Page excerpt:
━━━━━━━━━━
The immediate inspiration for Hector, who’s played by a gargantuan (in every sense) Richard Griffiths in both the play and the film, was an essay on education by the literary critic George Steiner that Bennett had been reading. But though Bennett, a self-effacing man who has bemoaned “my timorous and undashing life,” has little physically in common with his flamboyant, oversize protagonist, there are bits of the playwright in this physically awkward man, a perennial outsider like the many other marginal misfits who wander through Bennett’s works — most notably in the mordantly funny, ineffably sad Talking Heads monologues and, in real life, the famous Miss Shepherd, the elderly transient who camped out in Bennett’s yard for 15 years and was immortalized onstage by Maggie Smith in The Lady in the Van.
Though Bennett skews left politically — he’s a vehemently outspoken critic of British involvement in the Iraq war, and turned down an honorary degree at Oxford because the university had accepted an endowed chair from Rupert Murdoch — like Hector, he is an unabashed cultural conservative who mourns the passing of common public experience, both high and low, in a media-fragmented world. His plays, diaries and monologues are stuffed with literary and historical allusion, but, like Hector too, he is thoroughly versed in old films, from the vintage Hollywood pictures like Now, Voyager and Brief Encounter that pop up in The History Boys, and which he saw on those boyhood movie outings with his beloved “Mam,” to the cheerfully vulgar Carry On comedies of the 1960s. (He rarely goes to the movies now, in part because his partner works late, but also because he prefers the ornate old movie palaces with names like the Gaumont and the Ritz to watching movies in the new “mini-mas.”) Like those films, and perhaps because he moves so seamlessly between high and popular culture, Bennett has tremendously wide public appeal. He has been dubbed a national treasure, an honor he could live without. “I think it’s because I’m not a threat to anybody else,” he murmurs resignedly. “Here, I’m regarded as so cozy.” Then he brightens. “But you’ve got to have something to shelter behind. And I’d rather be thought cozy than be thought a real shit.”
━━━━━━━━━━
Collected data
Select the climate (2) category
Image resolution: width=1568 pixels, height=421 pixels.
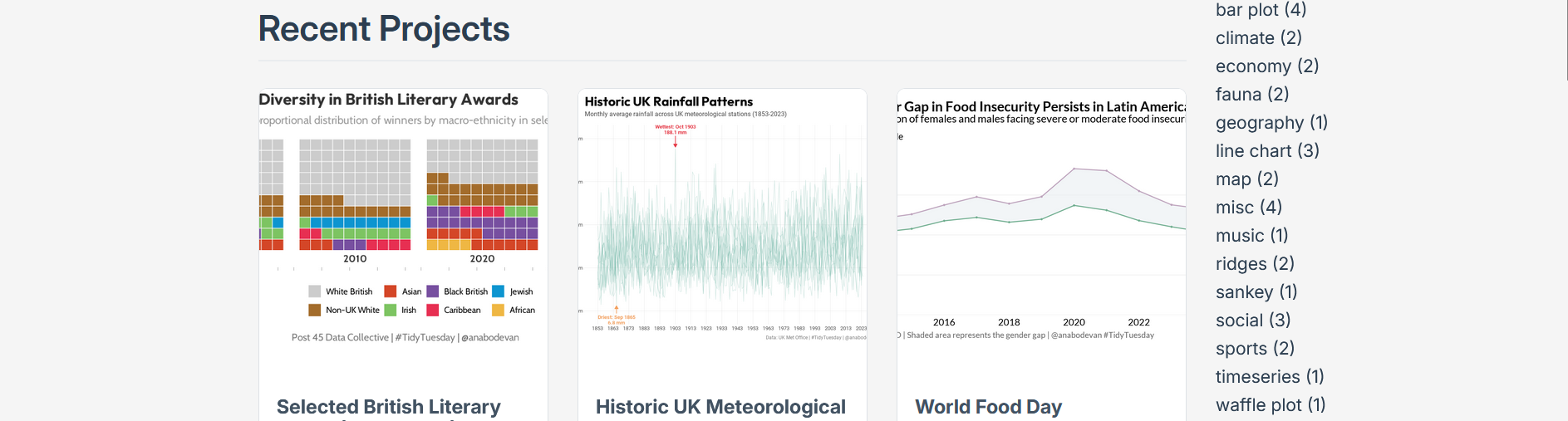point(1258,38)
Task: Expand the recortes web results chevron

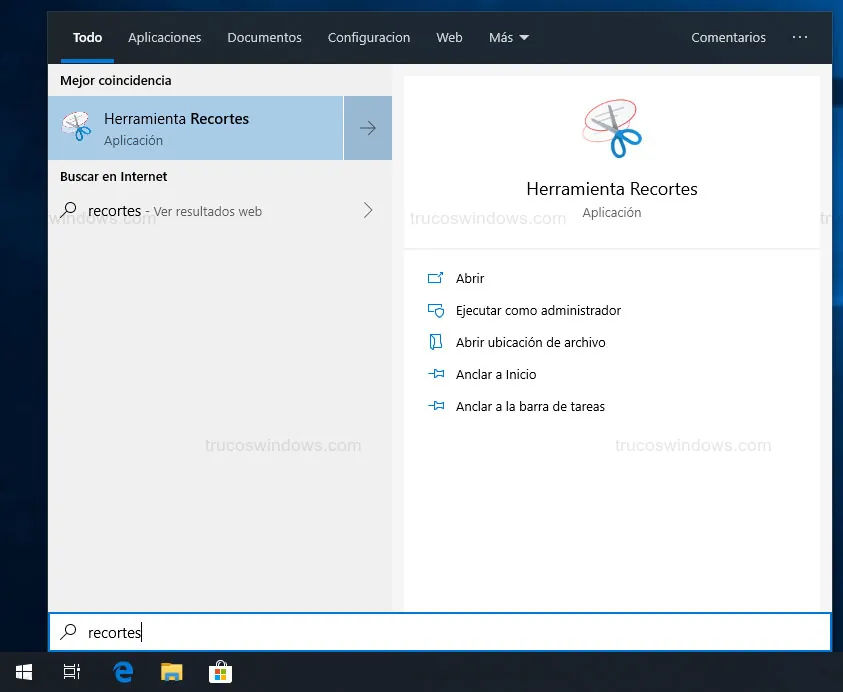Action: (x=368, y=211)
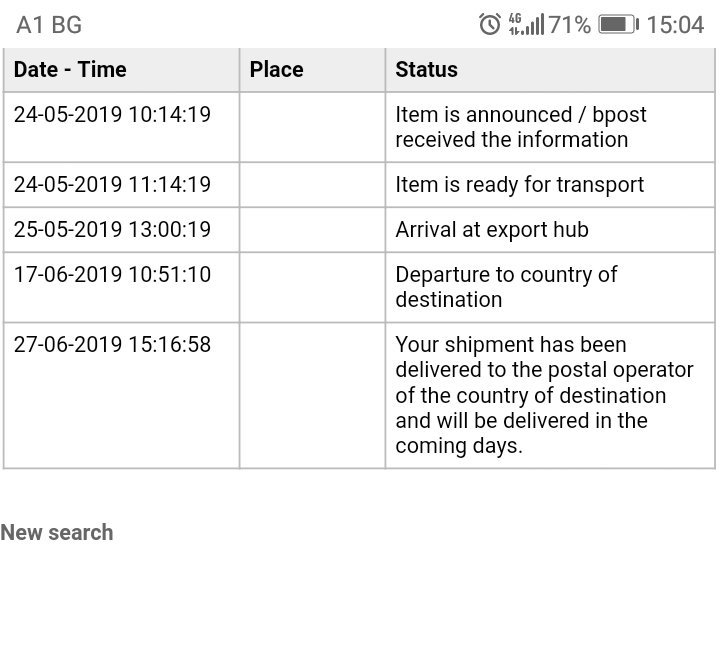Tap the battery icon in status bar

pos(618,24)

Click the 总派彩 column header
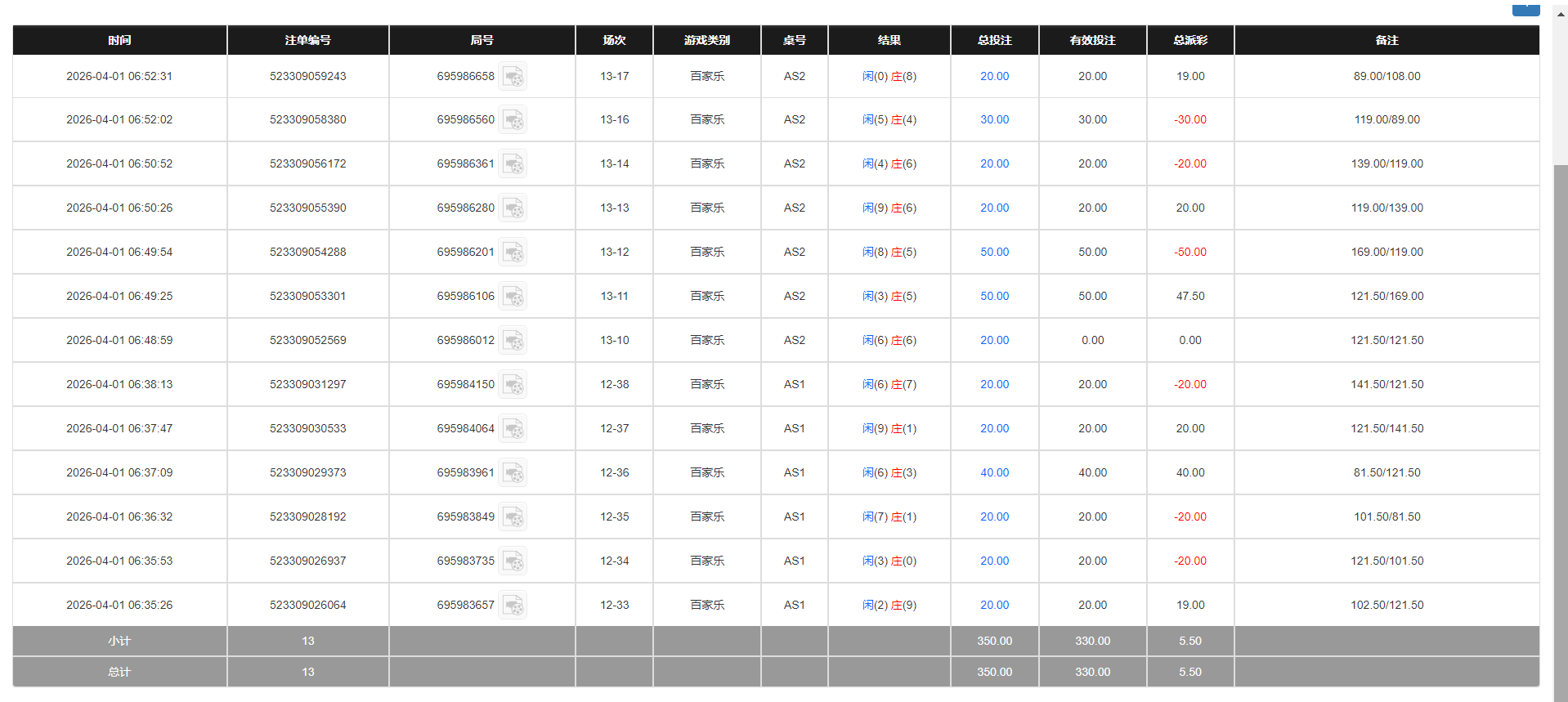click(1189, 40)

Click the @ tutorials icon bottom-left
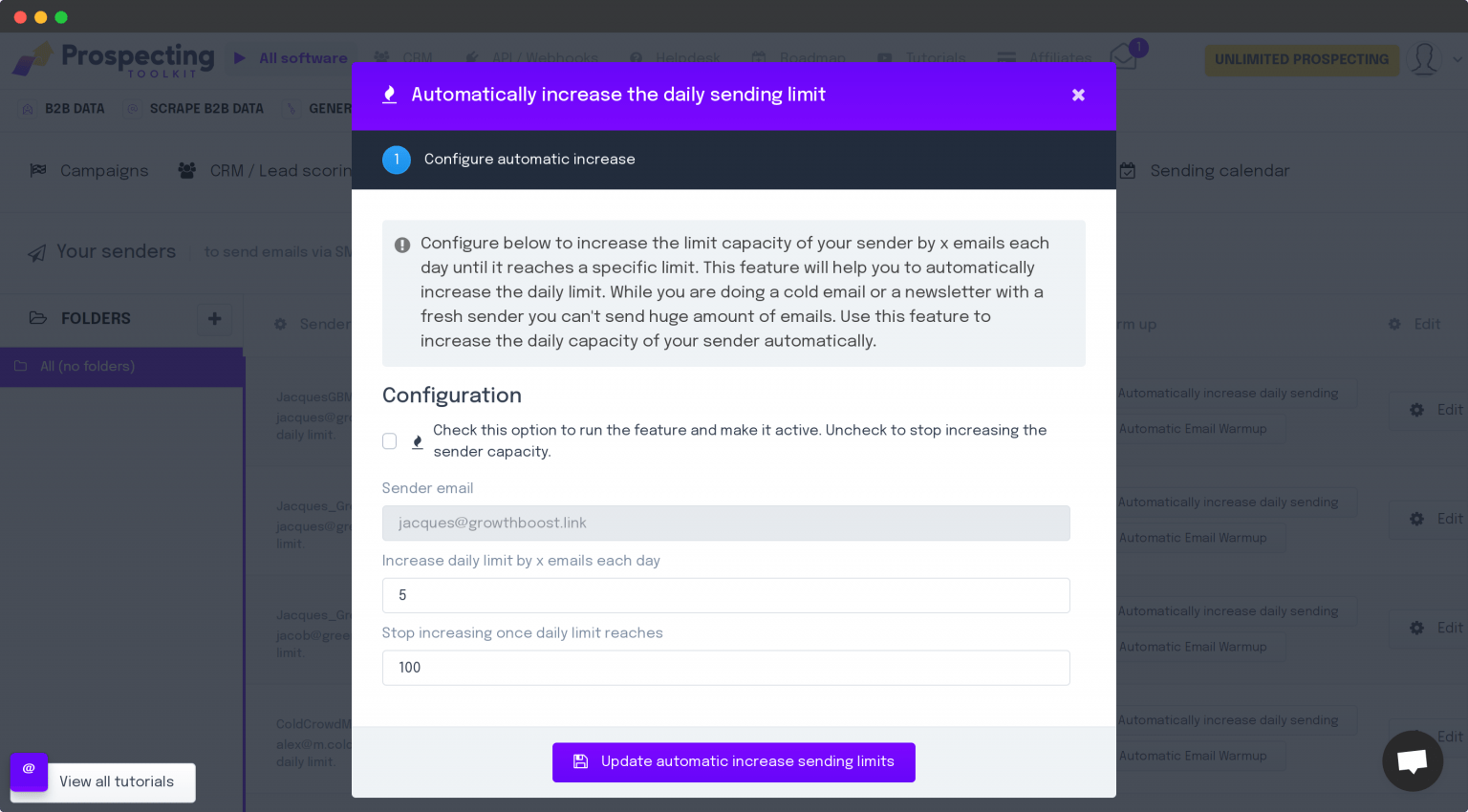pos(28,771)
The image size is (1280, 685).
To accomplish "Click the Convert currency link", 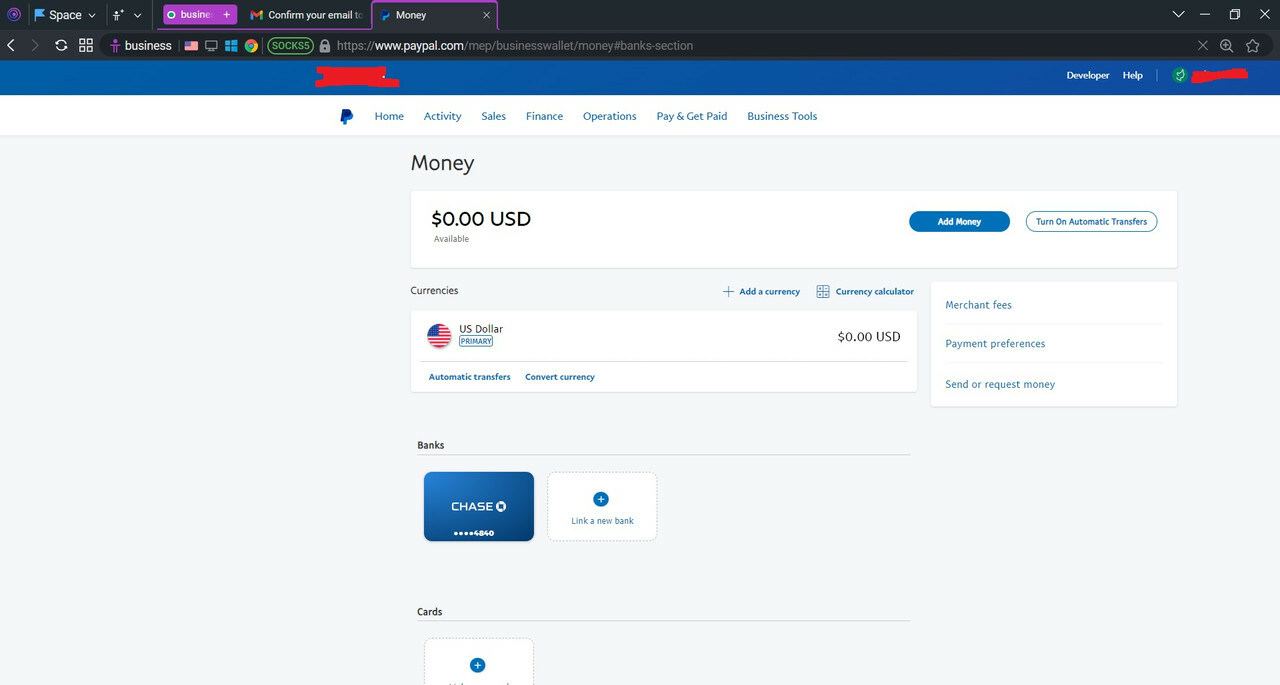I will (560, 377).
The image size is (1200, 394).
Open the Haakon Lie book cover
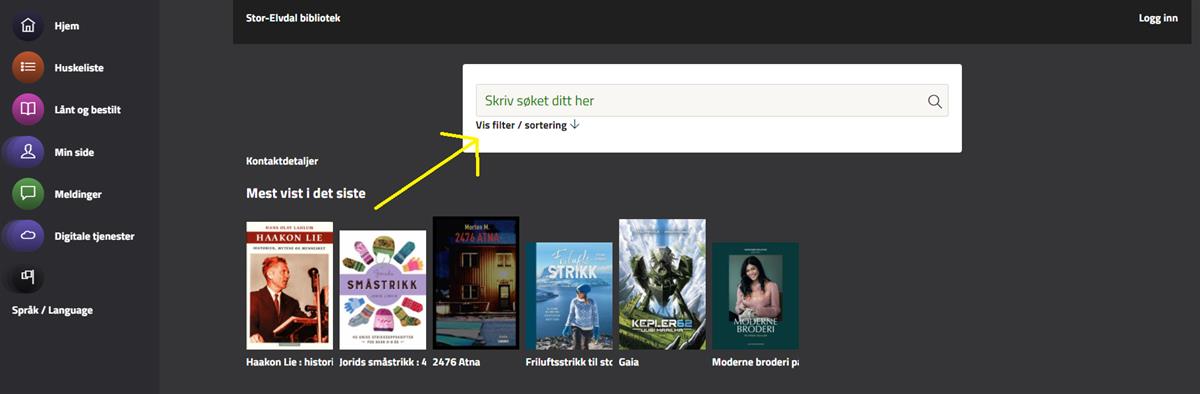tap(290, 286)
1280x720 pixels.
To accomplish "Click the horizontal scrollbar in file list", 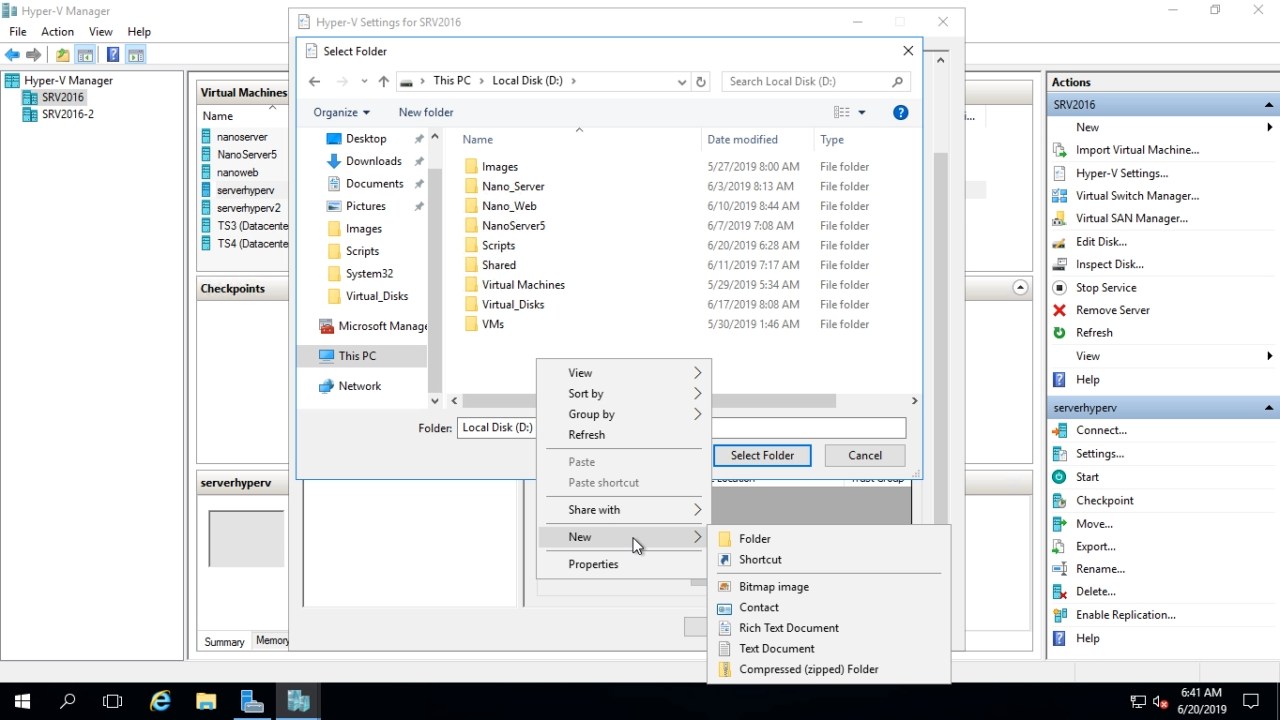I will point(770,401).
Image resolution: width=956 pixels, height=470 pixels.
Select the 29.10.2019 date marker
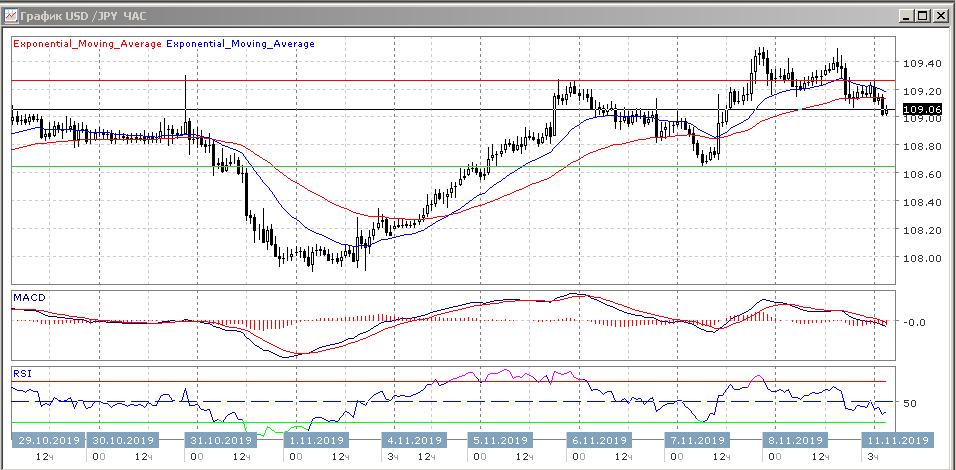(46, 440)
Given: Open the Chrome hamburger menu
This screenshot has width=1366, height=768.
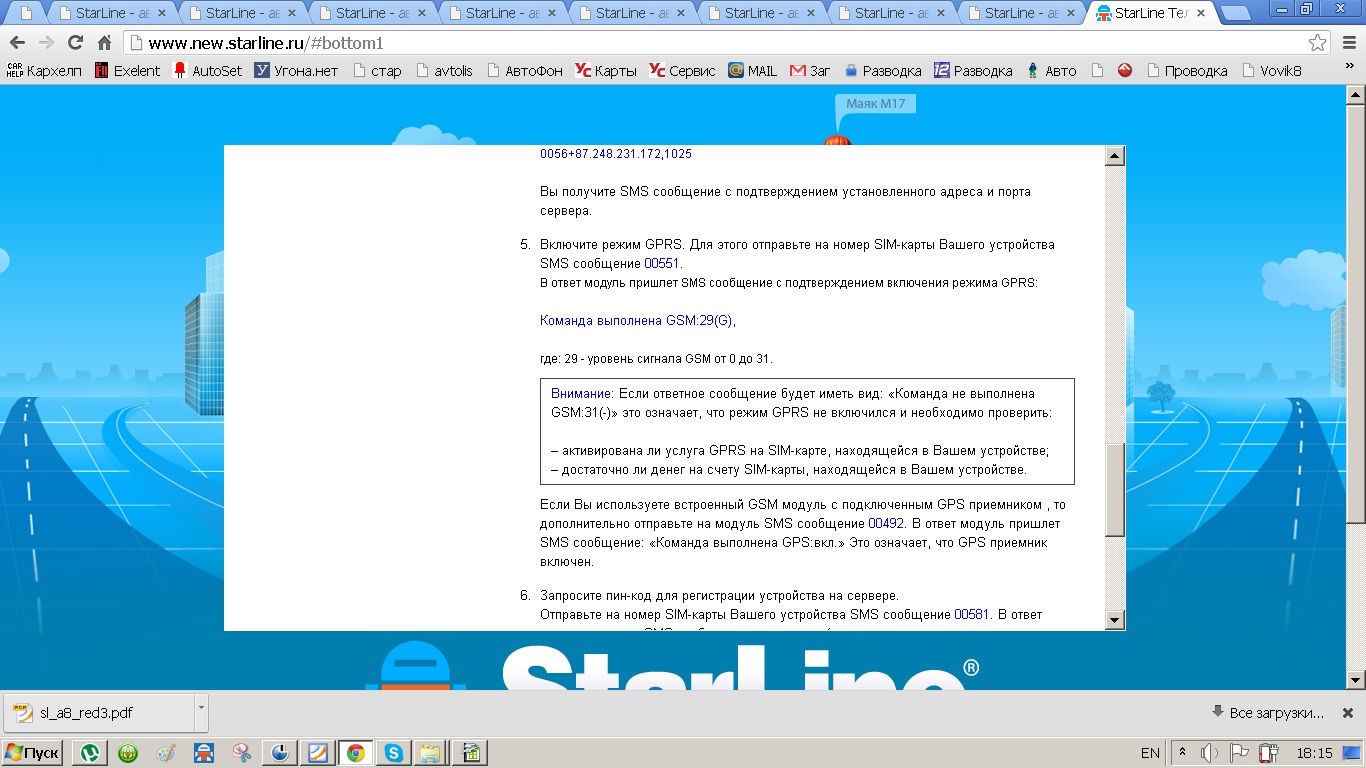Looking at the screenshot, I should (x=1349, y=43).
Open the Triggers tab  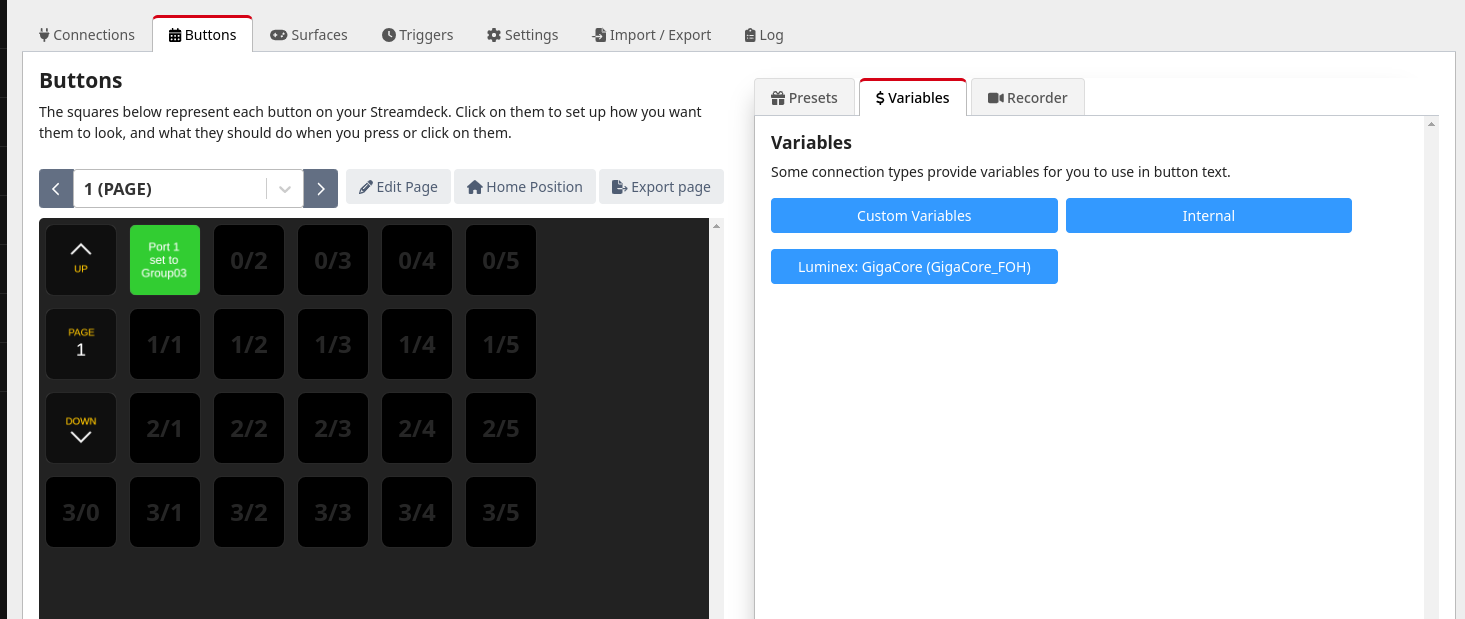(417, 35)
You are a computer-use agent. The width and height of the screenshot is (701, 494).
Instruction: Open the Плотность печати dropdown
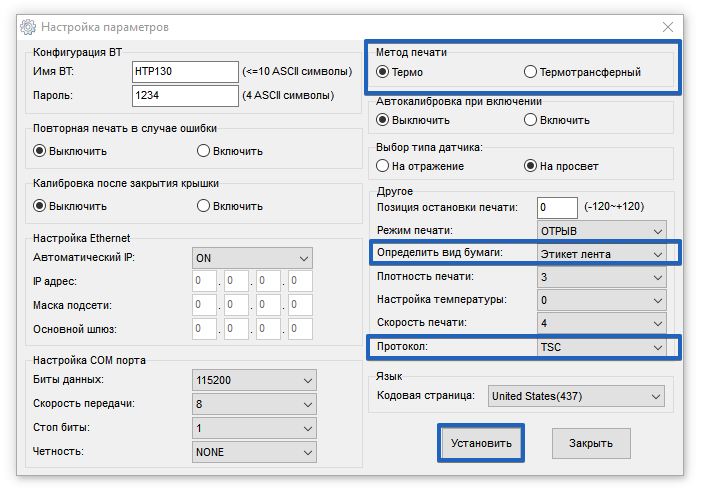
━━━━━━━━━━
Assignment:
Reproduce a portion of the text about Bennett word for word, starting at "The immediate inspiration" and ending after "in the Van.". Rely only on the text about Bennett.

Expected output:
The immediate inspiration for Hector, who’s played by a gargantuan (in every sense) Richard Griffiths in both the play and the film, was an essay on education by the literary critic George Steiner that Bennett had been reading. But though Bennett, a self-effacing man who has bemoaned “my timorous and undashing life,” has little physically in common with his flamboyant, oversize protagonist, there are bits of the playwright in this physically awkward man, a perennial outsider like the many other marginal misfits who wander through Bennett’s works — most notably in the mordantly funny, ineffably sad Talking Heads monologues and, in real life, the famous Miss Shepherd, the elderly transient who camped out in Bennett’s yard for 15 years and was immortalized onstage by Maggie Smith in The Lady in the Van.